Text segment:
+===+
After the giddy excitement of recreating Hotel Chocolat’s Enrobed Mango, I had to try Amaretto-Soaked Sultanas.

We always have a supply of Amaretto* for Nigella’s Sunken Chocolate Amaretto Cake and if you like the Amaretto-chocolate combo, I can’t recommend this cake enough.

Back to the sultanas. Hotel Chocolat use 40% milk chocolate and small almond pieces for crunch. The process is similar to Enrobed Mango: soak the fruit, melt the chocolate, dunk and dry. It’s more fiddly though. It’s best to coat a few sultanas at a time, otherwise they get lost in the chocolate and you can end up with sultana-less nut clusters.

The sultanas you use are important and Hotel Chocolat use big, chunky ones. My first batch looked far too small because I used Ocado’s own brand sultanas (“small”, “hard” and “currant-like” according to reviews). Spending 15p more on M&S’s Turkish sultanas made a big difference.

★ ★ ★

* Amaretto purchased from Lidl; £10 for 70cl. Much better value than at the big supermarkets.
+===+
[Dataset rows]
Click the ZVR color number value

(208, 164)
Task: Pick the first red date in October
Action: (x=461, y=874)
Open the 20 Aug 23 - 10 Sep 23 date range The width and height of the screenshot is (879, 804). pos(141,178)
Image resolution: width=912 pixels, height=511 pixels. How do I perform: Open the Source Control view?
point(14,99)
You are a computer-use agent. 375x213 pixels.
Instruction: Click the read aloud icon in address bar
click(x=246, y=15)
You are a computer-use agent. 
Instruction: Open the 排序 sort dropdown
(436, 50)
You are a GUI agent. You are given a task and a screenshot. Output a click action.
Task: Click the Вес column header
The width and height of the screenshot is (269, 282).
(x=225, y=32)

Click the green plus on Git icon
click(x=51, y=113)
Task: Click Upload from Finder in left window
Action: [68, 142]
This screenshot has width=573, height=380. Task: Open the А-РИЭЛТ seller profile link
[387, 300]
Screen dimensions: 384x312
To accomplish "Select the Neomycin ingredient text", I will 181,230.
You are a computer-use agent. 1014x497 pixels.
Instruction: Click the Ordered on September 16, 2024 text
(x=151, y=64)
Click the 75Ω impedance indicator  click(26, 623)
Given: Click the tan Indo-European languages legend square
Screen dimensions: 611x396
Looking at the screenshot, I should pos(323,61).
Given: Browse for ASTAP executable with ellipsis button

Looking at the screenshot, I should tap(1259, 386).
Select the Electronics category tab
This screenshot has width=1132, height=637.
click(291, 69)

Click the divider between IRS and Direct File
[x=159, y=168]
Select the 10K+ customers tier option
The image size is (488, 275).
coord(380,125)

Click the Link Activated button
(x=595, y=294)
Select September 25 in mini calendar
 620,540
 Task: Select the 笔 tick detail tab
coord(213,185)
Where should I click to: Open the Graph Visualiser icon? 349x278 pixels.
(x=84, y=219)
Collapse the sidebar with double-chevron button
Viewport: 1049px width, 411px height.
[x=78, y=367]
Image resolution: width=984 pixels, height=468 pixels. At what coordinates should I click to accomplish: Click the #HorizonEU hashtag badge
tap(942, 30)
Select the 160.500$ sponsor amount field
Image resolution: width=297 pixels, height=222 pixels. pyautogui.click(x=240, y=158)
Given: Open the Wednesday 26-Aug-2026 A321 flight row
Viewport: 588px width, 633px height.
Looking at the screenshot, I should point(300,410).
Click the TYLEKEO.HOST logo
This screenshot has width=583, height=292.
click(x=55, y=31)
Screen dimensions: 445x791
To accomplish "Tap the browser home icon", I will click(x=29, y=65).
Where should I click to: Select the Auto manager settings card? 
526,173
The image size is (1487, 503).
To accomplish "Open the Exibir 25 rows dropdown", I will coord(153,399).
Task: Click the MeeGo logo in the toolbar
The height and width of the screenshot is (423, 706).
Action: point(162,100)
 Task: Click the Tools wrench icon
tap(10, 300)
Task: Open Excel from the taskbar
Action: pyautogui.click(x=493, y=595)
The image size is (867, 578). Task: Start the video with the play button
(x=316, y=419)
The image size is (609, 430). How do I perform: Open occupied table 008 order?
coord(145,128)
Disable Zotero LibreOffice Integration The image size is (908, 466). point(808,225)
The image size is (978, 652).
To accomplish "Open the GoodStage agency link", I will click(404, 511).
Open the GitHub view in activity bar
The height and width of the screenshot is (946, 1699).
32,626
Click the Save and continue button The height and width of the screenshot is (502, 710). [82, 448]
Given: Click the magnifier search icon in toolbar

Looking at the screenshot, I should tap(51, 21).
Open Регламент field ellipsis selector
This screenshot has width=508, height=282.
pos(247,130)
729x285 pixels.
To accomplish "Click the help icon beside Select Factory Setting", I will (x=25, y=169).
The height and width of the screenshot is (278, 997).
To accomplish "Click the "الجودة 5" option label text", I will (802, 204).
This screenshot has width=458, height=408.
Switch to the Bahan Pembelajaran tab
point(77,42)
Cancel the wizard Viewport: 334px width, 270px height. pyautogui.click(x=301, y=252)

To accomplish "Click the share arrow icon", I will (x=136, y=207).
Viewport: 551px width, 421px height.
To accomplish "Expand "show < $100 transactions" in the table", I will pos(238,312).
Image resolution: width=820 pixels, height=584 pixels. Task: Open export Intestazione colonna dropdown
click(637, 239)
+===+
Requirement A:
Answer these questions about the text on chocolate-coated sultanas:
(i) What kind of chocolate does Hotel Chocolat use for its Amaretto-Soaked Sultanas?
(ii) Whose own-brand sultanas went into the first batch?
(iii) Where was the Amaretto bought, and at what price?
Requirement B:
In the dataset rows, swap "logo" for "emblem" in the stretch from the line containing "Select the 160.500$ sponsor amount field" through the line containing "Disable Zotero LibreOffice", and give those lines again with nothing else changed.

Output A:
(i) 40% milk chocolate
(ii) Ocado's
(iii) Lidl, £10 for 70cl

Output B:
Select the 160.500$ sponsor amount field
Image resolution: width=297 pixels, height=222 pixels. pyautogui.click(x=240, y=158)
Given: Open the Wednesday 26-Aug-2026 A321 flight row
Viewport: 588px width, 633px height.
Looking at the screenshot, I should point(300,410).
Click the TYLEKEO.HOST emblem
This screenshot has width=583, height=292.
click(x=55, y=31)
Screen dimensions: 445x791
To accomplish "Tap the browser home icon", I will click(x=29, y=65).
Where should I click to: Select the Auto manager settings card? 
526,173
The image size is (1487, 503).
To accomplish "Open the Exibir 25 rows dropdown", I will coord(153,399).
Task: Click the MeeGo emblem in the toolbar
The height and width of the screenshot is (423, 706).
Action: point(162,100)
 Task: Click the Tools wrench icon
tap(10, 300)
Task: Open Excel from the taskbar
Action: pyautogui.click(x=493, y=595)
The image size is (867, 578). Task: Start the video with the play button
(x=316, y=419)
The image size is (609, 430). How do I perform: Open occupied table 008 order?
coord(145,128)
Disable Zotero LibreOffice Integration The image size is (908, 466). point(808,225)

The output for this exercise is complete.